Getting Started

This guide walks you through installing WagSave, creating your first save asset, and performing a basic save and load.


1. Create a WagSave Asset

In the Project window, right-click and choose:

Assets > Create > WaggleBum > WagSave > WagSave (Save System)

This creates a WagSave ScriptableObject. Name it something meaningful — for example GameSave or SaveProfile.

You can open the WagSave editor window at any time from the Unity menu bar:

Window > WagSave > Editor

Select your asset from the dropdown at the top of the window.

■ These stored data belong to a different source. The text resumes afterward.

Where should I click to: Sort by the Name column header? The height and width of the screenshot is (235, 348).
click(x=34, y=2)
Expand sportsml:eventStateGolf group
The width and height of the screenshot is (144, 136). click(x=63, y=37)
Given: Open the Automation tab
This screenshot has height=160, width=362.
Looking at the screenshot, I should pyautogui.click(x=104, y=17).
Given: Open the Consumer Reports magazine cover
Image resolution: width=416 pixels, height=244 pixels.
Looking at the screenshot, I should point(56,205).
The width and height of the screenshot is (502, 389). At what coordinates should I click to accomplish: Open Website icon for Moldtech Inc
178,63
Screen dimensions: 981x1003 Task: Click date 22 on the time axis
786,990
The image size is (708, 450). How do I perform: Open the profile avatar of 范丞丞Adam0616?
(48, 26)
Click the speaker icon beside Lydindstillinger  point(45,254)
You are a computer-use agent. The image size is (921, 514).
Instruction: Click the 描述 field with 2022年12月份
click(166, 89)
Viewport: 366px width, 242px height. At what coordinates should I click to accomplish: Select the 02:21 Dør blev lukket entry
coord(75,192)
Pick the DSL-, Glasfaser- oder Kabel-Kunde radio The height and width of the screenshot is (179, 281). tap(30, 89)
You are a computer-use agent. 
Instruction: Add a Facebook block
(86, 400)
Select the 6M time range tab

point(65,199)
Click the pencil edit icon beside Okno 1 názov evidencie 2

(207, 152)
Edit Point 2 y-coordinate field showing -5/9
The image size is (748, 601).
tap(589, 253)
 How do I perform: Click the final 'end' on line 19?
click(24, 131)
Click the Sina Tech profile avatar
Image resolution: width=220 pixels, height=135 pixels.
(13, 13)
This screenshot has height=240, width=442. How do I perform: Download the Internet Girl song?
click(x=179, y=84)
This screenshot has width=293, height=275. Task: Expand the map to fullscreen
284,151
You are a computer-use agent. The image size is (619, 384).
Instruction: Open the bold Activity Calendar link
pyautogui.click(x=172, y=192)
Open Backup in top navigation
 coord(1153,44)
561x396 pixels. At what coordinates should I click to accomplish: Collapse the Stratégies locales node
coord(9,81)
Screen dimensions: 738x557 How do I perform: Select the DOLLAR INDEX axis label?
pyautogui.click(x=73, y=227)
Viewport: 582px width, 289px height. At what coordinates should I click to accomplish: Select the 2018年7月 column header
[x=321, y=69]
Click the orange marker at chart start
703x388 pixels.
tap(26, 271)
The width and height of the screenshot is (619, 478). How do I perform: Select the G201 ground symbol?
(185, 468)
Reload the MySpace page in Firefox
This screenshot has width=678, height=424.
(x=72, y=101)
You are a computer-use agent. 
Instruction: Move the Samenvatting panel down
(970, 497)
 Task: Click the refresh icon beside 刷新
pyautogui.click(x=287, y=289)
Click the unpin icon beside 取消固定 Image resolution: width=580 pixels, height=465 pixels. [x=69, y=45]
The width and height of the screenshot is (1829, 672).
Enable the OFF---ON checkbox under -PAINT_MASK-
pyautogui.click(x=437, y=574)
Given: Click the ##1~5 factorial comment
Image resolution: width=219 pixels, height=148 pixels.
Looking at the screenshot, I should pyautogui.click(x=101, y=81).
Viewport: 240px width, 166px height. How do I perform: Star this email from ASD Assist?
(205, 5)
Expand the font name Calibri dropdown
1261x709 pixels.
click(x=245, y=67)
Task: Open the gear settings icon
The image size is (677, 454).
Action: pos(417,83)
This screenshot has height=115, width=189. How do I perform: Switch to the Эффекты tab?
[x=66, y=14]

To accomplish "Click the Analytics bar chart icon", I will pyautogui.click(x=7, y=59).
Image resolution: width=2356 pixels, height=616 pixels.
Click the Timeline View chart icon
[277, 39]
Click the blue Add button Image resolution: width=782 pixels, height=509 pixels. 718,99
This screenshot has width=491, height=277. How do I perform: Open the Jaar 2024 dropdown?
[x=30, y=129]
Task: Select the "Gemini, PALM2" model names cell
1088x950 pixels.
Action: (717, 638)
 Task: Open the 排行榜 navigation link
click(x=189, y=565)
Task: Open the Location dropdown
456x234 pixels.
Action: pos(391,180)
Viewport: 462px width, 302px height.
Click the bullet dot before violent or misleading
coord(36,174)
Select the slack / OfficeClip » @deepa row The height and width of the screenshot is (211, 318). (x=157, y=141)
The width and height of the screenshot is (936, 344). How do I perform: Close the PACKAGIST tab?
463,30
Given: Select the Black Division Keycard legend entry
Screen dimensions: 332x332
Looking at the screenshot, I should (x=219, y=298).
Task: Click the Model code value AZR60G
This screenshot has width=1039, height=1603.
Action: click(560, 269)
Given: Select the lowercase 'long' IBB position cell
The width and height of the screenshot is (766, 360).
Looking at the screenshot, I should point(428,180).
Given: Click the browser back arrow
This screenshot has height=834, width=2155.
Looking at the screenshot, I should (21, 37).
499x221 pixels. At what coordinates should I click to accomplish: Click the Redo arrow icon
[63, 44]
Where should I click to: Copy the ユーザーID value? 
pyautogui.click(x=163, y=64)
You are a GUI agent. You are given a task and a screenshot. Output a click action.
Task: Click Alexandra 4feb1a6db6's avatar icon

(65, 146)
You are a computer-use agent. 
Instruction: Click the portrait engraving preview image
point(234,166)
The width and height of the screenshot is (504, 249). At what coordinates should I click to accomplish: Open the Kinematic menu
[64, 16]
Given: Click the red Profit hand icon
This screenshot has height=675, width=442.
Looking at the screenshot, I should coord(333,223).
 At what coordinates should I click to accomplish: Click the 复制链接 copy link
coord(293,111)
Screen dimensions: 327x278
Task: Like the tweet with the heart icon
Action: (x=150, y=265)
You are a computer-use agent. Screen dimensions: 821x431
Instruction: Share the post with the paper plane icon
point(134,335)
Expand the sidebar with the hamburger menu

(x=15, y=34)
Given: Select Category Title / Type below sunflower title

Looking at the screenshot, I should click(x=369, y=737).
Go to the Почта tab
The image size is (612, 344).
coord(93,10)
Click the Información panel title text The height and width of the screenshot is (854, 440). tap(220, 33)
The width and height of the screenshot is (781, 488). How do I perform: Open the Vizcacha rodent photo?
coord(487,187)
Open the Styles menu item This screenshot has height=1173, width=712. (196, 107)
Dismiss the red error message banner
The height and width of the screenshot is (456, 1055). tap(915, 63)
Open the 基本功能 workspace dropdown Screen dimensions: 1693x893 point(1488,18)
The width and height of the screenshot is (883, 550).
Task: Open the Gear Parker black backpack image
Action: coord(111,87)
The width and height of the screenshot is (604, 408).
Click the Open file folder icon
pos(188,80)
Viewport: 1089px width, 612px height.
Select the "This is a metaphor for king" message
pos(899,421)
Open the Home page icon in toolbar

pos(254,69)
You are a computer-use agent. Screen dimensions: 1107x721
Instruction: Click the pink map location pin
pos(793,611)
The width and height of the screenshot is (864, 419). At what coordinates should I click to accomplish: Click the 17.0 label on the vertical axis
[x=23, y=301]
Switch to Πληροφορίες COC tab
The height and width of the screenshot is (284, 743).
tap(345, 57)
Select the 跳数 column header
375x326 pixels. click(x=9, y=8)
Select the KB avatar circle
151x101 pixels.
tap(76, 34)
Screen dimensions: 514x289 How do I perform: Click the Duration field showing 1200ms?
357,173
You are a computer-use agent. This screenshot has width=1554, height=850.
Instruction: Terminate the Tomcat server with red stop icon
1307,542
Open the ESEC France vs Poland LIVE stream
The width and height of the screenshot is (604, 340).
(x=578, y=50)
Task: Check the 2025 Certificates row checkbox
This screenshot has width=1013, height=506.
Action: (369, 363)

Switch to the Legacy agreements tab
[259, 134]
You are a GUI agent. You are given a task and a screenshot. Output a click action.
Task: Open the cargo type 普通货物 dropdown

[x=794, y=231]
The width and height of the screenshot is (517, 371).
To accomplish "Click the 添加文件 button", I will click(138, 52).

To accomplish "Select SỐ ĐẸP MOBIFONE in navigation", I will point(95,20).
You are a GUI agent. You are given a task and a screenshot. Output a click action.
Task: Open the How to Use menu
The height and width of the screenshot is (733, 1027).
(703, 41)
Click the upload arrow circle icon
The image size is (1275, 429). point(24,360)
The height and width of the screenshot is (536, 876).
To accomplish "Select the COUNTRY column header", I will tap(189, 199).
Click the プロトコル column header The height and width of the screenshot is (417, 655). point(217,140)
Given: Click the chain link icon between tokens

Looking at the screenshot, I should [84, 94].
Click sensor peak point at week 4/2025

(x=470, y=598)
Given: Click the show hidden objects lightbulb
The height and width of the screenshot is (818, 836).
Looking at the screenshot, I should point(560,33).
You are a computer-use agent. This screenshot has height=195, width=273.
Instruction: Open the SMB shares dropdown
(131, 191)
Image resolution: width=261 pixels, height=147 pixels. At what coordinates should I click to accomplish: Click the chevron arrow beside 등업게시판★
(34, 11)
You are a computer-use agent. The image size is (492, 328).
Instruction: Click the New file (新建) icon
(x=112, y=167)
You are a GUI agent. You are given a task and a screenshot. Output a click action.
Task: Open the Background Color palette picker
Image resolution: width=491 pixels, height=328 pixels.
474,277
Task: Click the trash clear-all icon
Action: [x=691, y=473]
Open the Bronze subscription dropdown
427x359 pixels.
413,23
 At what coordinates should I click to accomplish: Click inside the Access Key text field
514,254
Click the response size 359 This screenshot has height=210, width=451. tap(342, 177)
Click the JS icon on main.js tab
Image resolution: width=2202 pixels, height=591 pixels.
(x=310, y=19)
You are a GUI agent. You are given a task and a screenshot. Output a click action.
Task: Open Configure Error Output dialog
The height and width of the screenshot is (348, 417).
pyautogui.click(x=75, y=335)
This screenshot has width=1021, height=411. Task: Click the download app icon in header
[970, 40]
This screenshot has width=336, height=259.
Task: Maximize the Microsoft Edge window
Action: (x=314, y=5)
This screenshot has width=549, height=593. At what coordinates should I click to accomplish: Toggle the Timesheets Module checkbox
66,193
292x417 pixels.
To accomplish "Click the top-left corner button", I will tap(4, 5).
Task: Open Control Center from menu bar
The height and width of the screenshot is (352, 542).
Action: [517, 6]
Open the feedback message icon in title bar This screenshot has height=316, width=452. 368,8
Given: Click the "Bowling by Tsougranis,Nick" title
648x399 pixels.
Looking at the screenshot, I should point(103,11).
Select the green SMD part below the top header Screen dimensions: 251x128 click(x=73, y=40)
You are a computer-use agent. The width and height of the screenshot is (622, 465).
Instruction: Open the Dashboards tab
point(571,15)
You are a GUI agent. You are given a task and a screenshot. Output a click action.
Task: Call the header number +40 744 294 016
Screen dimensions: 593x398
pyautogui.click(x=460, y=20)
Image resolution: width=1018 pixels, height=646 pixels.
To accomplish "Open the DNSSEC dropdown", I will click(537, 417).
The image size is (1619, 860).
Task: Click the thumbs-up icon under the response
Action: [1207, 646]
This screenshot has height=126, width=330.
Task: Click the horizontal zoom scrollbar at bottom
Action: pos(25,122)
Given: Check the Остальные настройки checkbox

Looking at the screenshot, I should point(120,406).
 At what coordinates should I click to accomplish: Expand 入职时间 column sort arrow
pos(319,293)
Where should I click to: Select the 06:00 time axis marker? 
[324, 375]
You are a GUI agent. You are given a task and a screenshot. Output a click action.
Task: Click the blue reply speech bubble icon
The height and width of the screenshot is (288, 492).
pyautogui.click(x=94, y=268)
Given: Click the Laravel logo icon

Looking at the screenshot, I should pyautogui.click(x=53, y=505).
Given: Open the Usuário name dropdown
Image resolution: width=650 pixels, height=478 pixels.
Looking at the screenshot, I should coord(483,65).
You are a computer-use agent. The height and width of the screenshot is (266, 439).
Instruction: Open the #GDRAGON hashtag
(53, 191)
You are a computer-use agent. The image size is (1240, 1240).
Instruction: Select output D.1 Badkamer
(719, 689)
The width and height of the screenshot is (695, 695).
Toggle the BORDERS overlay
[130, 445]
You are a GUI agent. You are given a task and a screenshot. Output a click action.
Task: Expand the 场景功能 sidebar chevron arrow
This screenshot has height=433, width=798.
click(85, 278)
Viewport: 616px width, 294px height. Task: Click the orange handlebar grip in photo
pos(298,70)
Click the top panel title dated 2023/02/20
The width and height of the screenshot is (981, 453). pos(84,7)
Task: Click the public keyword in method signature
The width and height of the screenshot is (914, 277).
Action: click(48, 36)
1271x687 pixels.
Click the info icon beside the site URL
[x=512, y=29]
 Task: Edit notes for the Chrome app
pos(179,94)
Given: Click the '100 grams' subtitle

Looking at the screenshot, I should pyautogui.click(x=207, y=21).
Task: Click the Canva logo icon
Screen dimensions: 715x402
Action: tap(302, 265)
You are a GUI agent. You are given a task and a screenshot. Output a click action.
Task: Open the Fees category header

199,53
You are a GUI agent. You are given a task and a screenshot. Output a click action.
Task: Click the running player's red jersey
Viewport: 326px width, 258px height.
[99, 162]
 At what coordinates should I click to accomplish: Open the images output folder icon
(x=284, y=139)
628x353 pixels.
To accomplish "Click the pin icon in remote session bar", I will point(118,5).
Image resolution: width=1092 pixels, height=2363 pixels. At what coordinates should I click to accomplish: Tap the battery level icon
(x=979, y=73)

2. Move It to a Resources Folder

WagSave uses Resources.Load to find the asset at runtime in builds. Place the asset inside a folder named WagSave that is itself inside a Resources folder anywhere in your project:

Assets/
  Resources/
    WagSave/
      GameSave.asset   ← your WagSave asset goes here

Important: If the asset is not inside a Resources/WagSave/ folder, WagSave.GetInstance() will return null in builds (the Unity Editor uses AssetDatabase instead and will work regardless of location).


3. Open the WagSave Editor Window

Window > WagSave > Editor

The editor window is where all configuration happens — output format, save slots, autosave, encryption, logging, and more. Select your asset from the dropdown at the top.


4. Choose an Output Format

In the editor window, go to Save Output and choose a category and format:

CategoryFormatBest For
FileBinaryShipping — compact and fast
FileJSONDebugging — human readable
FileTextSimple key-value data
PlatformPlayerPrefsSmall settings data, WebGL
PlatformUnity Cloud SaveOnline multiplayer games
PlatformSteam Cloud SaveSteam games with Steamworks SDK

For most projects, Binary is the recommended starting point.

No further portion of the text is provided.